For his third recording session in 1930, bluesman Charley Patton brought some talented friends into the studio with him at the urging of Paramount Records. He got Son House, Willie Brown, and Louise Johnson to tag along, convinced gospel singer Wheeler Ford to be their designated driver, and they all got drunk on corn liquor en route to Wisconsin. At the beginning of the long drive, as they were leaving the Mississippi Delta, Louise was Charley’s girl, or one of several girls he called his. By the time they got to Grafton, she decided she found Son House more appealing. In later years he would brag that he “stole” her from Charley.

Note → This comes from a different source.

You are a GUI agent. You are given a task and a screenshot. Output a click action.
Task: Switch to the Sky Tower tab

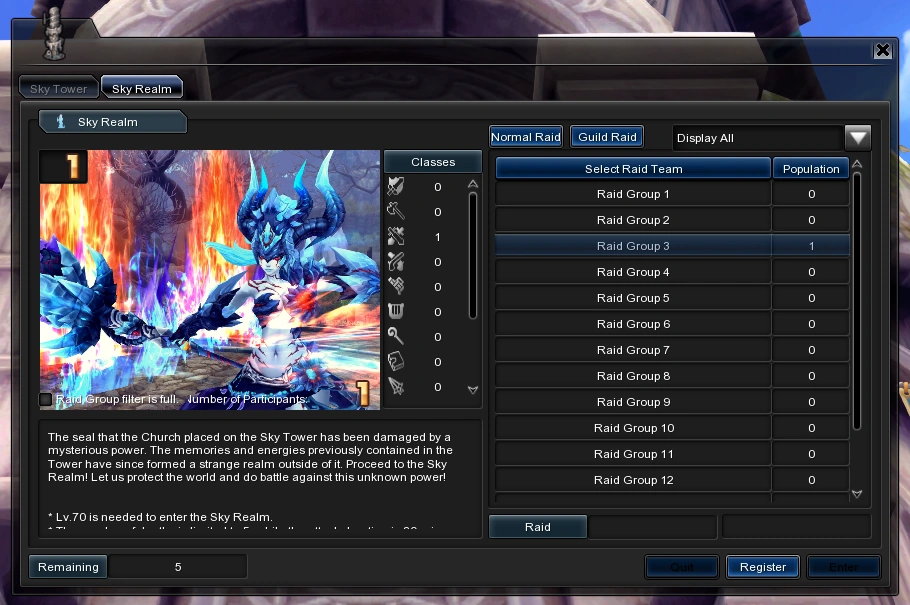pos(59,89)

This was to be the only recorded work by Willie Brown under his own name, the only known recorded work by Louise Johnson in any capacity, and the second-last recording session of Charley Patton’s life. Son House’s “rediscovery” in the 1960s grew directly out of the powerful songs he recorded at this single-day session. Bernard Klatzko, owner of the Origin Jazz Library record label, once called it “the greatest country blues recording session” of all time. Maybe that’s a hyperbolic statement, but it’s hard to argue against it.
Enough information exists to form some picture of who the other musicians were and the lives they led. The question of Louise Johnson remains all but insoluble. She sang and played piano in a saloon. She was introduced to Patton by Willie Brown. He liked the way she sang and played. He liked the way she looked. In 1930 she was somewhere between nineteen and twenty-four years old. As Son House told it, “She didn’t do nothin’ but drink and play music. She didn’t work for nobody.”

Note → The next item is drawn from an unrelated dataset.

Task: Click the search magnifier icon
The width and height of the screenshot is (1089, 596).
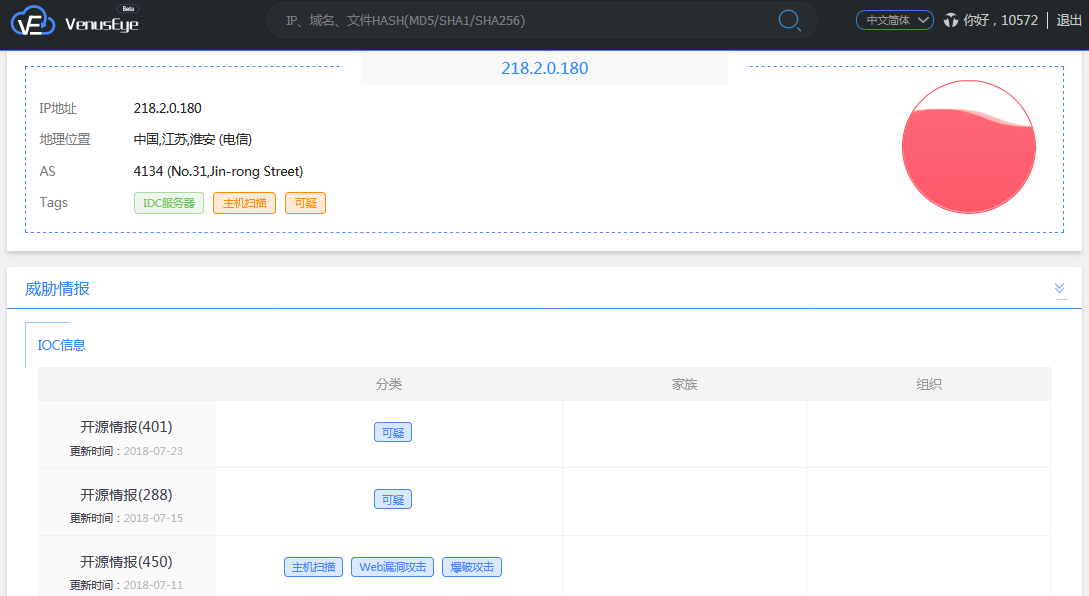Action: (789, 20)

Back in Mississippi after the recording session, the group (minus Wheeler Ford) performed in a saloon near Lula. Then they split up. Supposedly Louise was seen playing on a plantation near Clarksdale later in the 1930s before moving to Memphis in the early ’40s. Nothing else is known about her.
A decade or two after the fact, Clarence Lofton claimed he was the one who’d played the piano on this session, accompanying Louise while she sang. No disrespect to Clarence’s estimable talent and influence, but he was full of shit, just trying to build up his own legend some more, and probably threatened on some level by a woman who could have blown him off a stage. The four lusty songs Louise recorded with the men clapping and shouting in the background are the highlight of a session packed with great music (“On the Wall” is ferocious — some of the best barrelhouse piano I’ve heard anyone play), and there’s no doubt she played that piano herself.
It’s a shame her recorded legacy is so slim and there’s so little known about her life, because man, could she play.